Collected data
———
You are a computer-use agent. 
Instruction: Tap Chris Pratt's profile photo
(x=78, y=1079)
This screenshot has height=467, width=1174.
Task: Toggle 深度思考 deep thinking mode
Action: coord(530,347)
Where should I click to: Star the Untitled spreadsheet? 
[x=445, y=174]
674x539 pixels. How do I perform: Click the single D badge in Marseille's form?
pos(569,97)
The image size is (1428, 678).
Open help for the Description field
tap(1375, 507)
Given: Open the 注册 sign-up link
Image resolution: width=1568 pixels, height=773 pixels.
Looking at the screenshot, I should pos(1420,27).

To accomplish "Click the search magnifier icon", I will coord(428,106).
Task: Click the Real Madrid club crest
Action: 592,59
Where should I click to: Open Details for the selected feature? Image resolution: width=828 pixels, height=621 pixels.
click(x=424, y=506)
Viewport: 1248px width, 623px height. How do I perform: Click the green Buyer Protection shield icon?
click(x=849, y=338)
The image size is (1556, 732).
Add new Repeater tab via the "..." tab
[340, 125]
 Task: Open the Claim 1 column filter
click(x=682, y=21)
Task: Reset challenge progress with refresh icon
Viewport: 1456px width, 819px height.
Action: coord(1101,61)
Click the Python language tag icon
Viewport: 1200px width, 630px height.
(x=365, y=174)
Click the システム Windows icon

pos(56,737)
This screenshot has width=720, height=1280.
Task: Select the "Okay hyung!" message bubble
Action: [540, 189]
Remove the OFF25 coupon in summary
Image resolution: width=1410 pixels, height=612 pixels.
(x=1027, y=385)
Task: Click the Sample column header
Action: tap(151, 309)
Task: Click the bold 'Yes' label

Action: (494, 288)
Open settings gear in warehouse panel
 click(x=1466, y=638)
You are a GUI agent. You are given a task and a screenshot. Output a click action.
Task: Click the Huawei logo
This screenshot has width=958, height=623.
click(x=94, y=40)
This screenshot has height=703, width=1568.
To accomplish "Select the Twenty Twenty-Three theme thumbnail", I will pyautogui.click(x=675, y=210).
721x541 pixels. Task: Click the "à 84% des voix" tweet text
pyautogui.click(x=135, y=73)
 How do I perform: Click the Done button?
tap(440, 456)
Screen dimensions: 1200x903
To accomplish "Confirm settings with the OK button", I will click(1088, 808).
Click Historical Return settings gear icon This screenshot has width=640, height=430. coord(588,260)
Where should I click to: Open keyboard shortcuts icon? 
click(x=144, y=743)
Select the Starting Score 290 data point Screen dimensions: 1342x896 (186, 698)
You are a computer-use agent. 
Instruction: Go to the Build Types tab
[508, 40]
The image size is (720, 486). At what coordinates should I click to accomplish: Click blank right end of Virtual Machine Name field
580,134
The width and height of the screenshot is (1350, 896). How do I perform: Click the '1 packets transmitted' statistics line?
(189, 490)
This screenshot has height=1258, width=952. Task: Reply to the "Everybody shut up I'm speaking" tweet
———
▶ [Problem requirements]
I would like you to return every entry exactly, with nothing changed.

▶ [Expected answer]
You are a computer-use agent. 
Instruction: Tap Chris Pratt's profile photo
(x=78, y=1079)
This screenshot has height=467, width=1174.
Task: Toggle 深度思考 deep thinking mode
Action: coord(530,347)
Where should I click to: Star the Untitled spreadsheet? 
[x=445, y=174]
674x539 pixels. How do I perform: Click the single D badge in Marseille's form?
pos(569,97)
The image size is (1428, 678).
Open help for the Description field
tap(1375, 507)
Given: Open the 注册 sign-up link
Image resolution: width=1568 pixels, height=773 pixels.
Looking at the screenshot, I should pos(1420,27).

To accomplish "Click the search magnifier icon", I will coord(428,106).
Task: Click the Real Madrid club crest
Action: 592,59
Where should I click to: Open Details for the selected feature? Image resolution: width=828 pixels, height=621 pixels.
click(x=424, y=506)
Viewport: 1248px width, 623px height. How do I perform: Click the green Buyer Protection shield icon?
click(x=849, y=338)
The image size is (1556, 732).
Add new Repeater tab via the "..." tab
[340, 125]
 Task: Open the Claim 1 column filter
click(x=682, y=21)
Task: Reset challenge progress with refresh icon
Viewport: 1456px width, 819px height.
Action: coord(1101,61)
Click the Python language tag icon
Viewport: 1200px width, 630px height.
(x=365, y=174)
Click the システム Windows icon

pos(56,737)
This screenshot has width=720, height=1280.
Task: Select the "Okay hyung!" message bubble
Action: [540, 189]
Remove the OFF25 coupon in summary
Image resolution: width=1410 pixels, height=612 pixels.
(x=1027, y=385)
Task: Click the Sample column header
Action: tap(151, 309)
Task: Click the bold 'Yes' label

Action: (494, 288)
Open settings gear in warehouse panel
 click(x=1466, y=638)
You are a GUI agent. You are given a task and a screenshot. Output a click action.
Task: Click the Huawei logo
This screenshot has width=958, height=623.
click(x=94, y=40)
This screenshot has height=703, width=1568.
To accomplish "Select the Twenty Twenty-Three theme thumbnail", I will pyautogui.click(x=675, y=210).
721x541 pixels. Task: Click the "à 84% des voix" tweet text
pyautogui.click(x=135, y=73)
 How do I perform: Click the Done button?
tap(440, 456)
Screen dimensions: 1200x903
To accomplish "Confirm settings with the OK button", I will click(1088, 808).
Click Historical Return settings gear icon This screenshot has width=640, height=430. coord(588,260)
Where should I click to: Open keyboard shortcuts icon? 
click(x=144, y=743)
Select the Starting Score 290 data point Screen dimensions: 1342x896 (186, 698)
You are a computer-use agent. 
Instruction: Go to the Build Types tab
[508, 40]
The image size is (720, 486). At what coordinates should I click to accomplish: Click blank right end of Virtual Machine Name field
580,134
The width and height of the screenshot is (1350, 896). How do I perform: Click the '1 packets transmitted' statistics line?
(189, 490)
This screenshot has height=1258, width=952. Task: Reply to the "Everybody shut up I'm speaking" tweet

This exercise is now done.